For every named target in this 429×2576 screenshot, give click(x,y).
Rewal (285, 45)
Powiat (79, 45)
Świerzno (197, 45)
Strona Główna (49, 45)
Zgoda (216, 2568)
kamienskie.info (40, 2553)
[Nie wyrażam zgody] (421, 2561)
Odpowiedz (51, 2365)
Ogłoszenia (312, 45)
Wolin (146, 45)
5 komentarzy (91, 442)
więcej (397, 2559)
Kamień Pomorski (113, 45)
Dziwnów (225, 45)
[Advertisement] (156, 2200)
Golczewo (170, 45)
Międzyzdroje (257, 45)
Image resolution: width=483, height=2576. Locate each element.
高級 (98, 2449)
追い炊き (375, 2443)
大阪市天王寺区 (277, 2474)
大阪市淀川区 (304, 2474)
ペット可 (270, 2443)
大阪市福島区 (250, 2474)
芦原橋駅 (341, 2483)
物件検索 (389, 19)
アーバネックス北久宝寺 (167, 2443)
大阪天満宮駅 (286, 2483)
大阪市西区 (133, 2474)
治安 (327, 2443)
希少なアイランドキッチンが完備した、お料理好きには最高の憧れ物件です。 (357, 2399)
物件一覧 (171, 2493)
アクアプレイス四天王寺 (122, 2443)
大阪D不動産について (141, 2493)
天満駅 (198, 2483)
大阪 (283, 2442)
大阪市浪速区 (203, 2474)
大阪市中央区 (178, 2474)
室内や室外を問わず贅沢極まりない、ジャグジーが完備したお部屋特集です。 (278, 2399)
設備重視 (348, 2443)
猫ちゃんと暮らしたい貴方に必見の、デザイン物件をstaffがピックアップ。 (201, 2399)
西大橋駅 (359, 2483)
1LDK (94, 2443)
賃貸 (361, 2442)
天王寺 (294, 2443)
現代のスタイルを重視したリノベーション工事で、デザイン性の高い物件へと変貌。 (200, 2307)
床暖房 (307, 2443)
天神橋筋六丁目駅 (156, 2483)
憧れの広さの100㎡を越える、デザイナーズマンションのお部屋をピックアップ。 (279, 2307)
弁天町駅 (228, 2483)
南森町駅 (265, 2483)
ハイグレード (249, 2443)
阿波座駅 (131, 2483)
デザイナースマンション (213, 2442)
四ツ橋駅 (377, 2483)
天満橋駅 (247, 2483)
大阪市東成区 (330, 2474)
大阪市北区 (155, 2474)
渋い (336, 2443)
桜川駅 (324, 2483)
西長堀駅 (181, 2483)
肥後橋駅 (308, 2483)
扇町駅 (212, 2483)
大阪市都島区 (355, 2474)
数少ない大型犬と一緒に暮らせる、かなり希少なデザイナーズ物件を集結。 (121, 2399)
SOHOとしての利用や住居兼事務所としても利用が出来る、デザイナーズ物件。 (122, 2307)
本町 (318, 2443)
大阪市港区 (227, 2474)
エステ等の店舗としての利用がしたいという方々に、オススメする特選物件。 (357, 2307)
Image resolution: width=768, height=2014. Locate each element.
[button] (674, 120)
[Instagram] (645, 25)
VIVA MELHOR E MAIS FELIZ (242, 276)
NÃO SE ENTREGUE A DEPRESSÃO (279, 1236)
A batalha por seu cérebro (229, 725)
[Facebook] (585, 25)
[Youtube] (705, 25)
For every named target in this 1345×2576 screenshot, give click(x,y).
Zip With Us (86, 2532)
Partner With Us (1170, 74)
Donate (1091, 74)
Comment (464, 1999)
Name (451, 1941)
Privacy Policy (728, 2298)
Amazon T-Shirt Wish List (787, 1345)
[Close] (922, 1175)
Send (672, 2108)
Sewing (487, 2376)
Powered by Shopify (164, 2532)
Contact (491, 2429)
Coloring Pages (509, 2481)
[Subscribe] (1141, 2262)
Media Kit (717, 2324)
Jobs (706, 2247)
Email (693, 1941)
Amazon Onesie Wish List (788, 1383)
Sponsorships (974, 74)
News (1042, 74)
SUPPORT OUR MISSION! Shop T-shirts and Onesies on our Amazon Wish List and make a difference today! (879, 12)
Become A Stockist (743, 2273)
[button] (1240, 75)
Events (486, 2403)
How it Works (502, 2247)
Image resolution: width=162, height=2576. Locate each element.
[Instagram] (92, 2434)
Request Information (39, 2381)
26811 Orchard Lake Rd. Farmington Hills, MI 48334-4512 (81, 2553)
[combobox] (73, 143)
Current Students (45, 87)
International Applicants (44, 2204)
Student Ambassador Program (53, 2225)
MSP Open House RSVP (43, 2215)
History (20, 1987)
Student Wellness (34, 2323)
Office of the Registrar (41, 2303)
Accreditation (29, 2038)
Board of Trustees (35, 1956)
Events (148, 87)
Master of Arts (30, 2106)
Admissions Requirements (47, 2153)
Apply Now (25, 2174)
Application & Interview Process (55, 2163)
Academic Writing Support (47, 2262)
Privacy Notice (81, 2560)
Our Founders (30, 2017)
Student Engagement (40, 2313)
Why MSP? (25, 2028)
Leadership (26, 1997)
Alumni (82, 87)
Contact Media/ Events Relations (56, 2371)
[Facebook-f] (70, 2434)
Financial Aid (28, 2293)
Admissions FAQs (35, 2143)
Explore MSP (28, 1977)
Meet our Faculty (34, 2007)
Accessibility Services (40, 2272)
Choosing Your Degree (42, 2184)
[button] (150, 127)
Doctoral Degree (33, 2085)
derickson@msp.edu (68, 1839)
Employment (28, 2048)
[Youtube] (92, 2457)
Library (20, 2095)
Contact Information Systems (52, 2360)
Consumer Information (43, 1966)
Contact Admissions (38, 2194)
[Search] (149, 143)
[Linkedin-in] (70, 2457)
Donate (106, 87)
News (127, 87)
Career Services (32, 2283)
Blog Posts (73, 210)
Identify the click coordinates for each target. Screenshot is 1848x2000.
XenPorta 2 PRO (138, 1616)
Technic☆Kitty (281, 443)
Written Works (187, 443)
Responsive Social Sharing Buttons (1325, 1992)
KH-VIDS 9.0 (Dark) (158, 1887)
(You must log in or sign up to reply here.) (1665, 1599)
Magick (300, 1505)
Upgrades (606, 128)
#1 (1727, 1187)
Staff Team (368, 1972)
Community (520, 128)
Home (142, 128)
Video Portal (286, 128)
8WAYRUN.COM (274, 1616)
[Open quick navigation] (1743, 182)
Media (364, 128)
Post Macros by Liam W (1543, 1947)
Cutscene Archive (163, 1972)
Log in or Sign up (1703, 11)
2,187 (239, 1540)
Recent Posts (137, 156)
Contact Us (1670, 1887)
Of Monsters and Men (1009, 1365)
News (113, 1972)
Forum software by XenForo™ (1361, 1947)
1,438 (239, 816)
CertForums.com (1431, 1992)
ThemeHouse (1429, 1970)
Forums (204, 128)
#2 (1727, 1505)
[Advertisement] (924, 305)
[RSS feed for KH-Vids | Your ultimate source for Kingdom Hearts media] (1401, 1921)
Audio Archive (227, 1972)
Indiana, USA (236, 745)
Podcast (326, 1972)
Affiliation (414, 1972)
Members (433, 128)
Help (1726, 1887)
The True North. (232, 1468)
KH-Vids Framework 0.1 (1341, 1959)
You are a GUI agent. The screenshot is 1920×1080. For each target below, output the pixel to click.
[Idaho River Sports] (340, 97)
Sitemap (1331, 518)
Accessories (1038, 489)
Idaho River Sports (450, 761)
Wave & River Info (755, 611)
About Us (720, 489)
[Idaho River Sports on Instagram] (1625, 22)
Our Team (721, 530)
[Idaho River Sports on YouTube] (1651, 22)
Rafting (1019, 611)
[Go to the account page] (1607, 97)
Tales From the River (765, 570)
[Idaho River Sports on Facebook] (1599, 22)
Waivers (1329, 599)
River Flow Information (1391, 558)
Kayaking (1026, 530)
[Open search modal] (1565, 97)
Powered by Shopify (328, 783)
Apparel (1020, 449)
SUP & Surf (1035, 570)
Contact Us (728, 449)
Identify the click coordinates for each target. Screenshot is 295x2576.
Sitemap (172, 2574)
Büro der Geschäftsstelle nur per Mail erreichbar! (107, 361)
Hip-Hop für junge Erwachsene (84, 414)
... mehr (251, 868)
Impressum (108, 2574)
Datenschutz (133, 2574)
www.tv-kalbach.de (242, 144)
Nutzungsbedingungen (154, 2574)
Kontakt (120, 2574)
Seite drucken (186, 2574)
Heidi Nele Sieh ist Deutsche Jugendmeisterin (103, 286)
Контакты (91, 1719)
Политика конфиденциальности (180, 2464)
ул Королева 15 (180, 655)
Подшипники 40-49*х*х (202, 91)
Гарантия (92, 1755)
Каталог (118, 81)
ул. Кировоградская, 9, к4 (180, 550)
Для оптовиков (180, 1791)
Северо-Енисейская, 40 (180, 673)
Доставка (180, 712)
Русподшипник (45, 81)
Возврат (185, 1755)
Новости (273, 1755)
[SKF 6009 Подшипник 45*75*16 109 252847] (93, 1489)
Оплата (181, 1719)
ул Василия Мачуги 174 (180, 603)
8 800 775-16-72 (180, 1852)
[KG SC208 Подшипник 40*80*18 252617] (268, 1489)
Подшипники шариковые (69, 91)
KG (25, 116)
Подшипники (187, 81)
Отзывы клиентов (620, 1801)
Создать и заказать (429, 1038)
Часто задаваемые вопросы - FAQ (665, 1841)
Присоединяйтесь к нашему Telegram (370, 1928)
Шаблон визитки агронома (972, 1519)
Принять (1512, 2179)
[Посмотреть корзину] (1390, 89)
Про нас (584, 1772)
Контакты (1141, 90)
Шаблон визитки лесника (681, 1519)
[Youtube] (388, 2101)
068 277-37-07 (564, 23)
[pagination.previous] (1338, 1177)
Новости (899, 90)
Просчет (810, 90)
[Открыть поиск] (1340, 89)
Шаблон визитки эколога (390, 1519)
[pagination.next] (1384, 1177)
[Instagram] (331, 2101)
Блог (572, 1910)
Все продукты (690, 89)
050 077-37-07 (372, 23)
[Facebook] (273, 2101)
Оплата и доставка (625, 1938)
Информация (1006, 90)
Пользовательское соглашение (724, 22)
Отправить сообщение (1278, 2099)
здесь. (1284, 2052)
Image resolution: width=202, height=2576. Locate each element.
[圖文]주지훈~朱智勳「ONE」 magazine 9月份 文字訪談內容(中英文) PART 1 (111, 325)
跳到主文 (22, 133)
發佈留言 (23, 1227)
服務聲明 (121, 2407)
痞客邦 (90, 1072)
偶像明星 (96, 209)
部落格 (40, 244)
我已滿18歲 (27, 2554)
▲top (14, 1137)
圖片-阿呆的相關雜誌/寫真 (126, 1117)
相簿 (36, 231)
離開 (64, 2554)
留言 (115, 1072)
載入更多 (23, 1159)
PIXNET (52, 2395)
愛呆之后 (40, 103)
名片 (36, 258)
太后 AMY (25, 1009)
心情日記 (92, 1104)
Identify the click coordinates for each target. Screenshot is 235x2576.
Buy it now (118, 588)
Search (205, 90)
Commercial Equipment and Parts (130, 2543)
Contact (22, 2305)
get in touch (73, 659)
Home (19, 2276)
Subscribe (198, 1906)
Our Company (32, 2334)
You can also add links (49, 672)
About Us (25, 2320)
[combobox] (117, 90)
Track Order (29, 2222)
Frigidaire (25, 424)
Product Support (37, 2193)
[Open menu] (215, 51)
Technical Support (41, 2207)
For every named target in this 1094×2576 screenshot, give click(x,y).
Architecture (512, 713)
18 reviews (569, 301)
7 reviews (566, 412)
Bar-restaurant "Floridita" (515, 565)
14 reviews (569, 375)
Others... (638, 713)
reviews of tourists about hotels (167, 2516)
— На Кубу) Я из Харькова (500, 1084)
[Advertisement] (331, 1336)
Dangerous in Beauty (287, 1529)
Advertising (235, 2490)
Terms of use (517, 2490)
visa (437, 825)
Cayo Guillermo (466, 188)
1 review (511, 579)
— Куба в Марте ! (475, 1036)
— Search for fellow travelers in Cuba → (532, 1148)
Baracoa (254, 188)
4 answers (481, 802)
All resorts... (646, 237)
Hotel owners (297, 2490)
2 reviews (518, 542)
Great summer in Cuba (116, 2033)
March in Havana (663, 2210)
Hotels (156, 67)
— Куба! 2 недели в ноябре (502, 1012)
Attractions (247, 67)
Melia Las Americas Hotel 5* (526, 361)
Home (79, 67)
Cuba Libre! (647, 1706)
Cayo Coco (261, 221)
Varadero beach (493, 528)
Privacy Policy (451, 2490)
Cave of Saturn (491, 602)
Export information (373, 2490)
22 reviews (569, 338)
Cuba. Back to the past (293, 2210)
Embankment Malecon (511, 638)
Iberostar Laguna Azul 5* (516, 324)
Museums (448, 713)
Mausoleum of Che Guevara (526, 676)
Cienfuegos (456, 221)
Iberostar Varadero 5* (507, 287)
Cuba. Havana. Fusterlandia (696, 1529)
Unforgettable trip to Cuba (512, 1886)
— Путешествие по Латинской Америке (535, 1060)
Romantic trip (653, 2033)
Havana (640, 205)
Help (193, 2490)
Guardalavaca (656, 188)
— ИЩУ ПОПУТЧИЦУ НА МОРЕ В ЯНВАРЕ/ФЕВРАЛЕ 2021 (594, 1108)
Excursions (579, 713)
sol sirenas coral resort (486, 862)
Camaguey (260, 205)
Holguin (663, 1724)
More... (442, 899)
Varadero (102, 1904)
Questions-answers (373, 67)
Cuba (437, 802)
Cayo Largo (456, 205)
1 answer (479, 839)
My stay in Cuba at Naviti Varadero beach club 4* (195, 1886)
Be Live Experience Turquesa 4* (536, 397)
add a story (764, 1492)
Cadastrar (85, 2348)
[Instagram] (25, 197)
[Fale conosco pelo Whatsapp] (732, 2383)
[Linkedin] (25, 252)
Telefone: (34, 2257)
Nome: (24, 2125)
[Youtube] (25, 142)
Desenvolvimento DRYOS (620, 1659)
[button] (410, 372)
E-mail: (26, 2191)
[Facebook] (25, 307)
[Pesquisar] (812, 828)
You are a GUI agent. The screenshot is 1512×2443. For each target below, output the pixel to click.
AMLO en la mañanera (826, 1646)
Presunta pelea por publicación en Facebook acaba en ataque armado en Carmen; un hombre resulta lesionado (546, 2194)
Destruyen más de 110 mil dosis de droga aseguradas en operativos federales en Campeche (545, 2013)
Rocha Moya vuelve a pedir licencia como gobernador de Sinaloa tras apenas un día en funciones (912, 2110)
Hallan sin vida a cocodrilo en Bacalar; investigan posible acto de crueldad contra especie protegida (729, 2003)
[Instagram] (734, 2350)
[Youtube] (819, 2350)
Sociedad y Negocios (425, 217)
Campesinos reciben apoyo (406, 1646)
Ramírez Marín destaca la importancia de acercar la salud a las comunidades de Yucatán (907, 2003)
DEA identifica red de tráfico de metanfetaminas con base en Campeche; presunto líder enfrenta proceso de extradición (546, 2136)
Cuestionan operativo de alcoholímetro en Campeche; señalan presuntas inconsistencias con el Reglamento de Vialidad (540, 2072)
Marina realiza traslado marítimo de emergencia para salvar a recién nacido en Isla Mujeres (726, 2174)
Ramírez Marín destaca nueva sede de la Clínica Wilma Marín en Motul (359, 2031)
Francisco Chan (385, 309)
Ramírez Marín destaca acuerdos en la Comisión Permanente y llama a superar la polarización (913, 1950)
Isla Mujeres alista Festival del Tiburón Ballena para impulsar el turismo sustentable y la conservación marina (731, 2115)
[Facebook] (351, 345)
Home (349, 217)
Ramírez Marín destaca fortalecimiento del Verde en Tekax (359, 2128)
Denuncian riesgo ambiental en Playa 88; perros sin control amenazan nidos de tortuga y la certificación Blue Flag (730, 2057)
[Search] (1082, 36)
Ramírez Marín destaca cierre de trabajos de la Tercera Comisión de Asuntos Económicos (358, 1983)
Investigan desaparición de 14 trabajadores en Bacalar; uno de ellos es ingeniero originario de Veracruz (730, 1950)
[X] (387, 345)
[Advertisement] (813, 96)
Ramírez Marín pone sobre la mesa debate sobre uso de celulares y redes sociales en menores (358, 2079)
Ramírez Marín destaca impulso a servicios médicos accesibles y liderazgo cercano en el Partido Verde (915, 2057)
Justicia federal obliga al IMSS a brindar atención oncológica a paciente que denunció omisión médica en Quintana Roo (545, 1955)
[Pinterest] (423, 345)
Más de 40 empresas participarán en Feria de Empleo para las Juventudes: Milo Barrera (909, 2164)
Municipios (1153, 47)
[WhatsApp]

◆ ◆ ◆ ◆

YOUR ASSIGNMENT
Copy back the listing above exactly, but only from the line with "Sociedad y Negocios (425, 217)" through the line with "Home (349, 217)", both ends included.

YOUR RESPONSE
Sociedad y Negocios (425, 217)
Campesinos reciben apoyo (406, 1646)
Ramírez Marín destaca la importancia de acercar la salud a las comunidades de Yucatán (907, 2003)
DEA identifica red de tráfico de metanfetaminas con base en Campeche; presunto líder enfrenta proceso de extradición (546, 2136)
Cuestionan operativo de alcoholímetro en Campeche; señalan presuntas inconsistencias con el Reglamento de Vialidad (540, 2072)
Marina realiza traslado marítimo de emergencia para salvar a recién nacido en Isla Mujeres (726, 2174)
Ramírez Marín destaca nueva sede de la Clínica Wilma Marín en Motul (359, 2031)
Francisco Chan (385, 309)
Ramírez Marín destaca acuerdos en la Comisión Permanente y llama a superar la polarización (913, 1950)
Isla Mujeres alista Festival del Tiburón Ballena para impulsar el turismo sustentable y la conservación marina (731, 2115)
[Facebook] (351, 345)
Home (349, 217)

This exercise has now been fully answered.